#ubuntu-us-co 2011-06-06
<skyjumper> this channel's pretty big for being just Ubuntu in CO
<funnylookinhat> Eh
<funnylookinhat> It could be bigger...  :)
<FunnyLookinHat> I swear - XChat can't remember my nick for the life of it.
<FunnyLookinHat> Oh it remembered!
<FunnyLookinHat> win]
#ubuntu-us-co 2011-06-07
<joey> rockstar: ve testing thursday at 7pm :-)
#ubuntu-us-co 2011-06-08
<rockstar> joey, I'm in London until Saturday.  :)
<ToyKeeper> Sounds more exciting than my trip this week...  spending the week in Pueblo.

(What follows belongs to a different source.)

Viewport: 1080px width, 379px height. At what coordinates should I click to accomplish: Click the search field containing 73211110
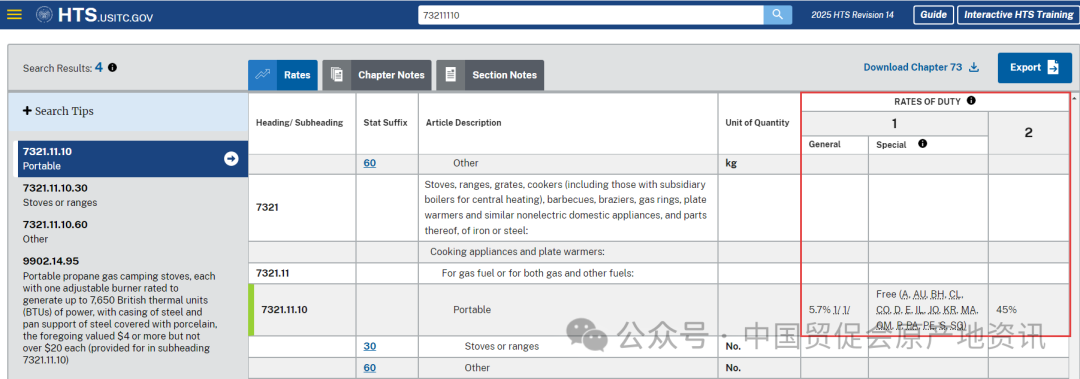pos(591,14)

<ToyKeeper> (visiting family and a friend)
<funnylookinhat> Pueblo.
<funnylookinhat> No bueno.
<ToyKeeper> Well, technically south of Pueblo, on a ranch.  I've been spending my days next to the air conditioner vent.  :)
<FunnyLookinHat> hah
<FunnyLookinHat> Yeah I hear it's hitting 100 down there all week
<FunnyLookinHat> That's no good
<ToyKeeper> It's not bad inside.  I've been pretty comfortable.  But the family is adapted to a desert climate and I'm not, so I stay near the AC vents.
#ubuntu-us-co 2011-06-09
<skyjumper> maybe a stretch, but is anyone in boulder looking to rent out a room?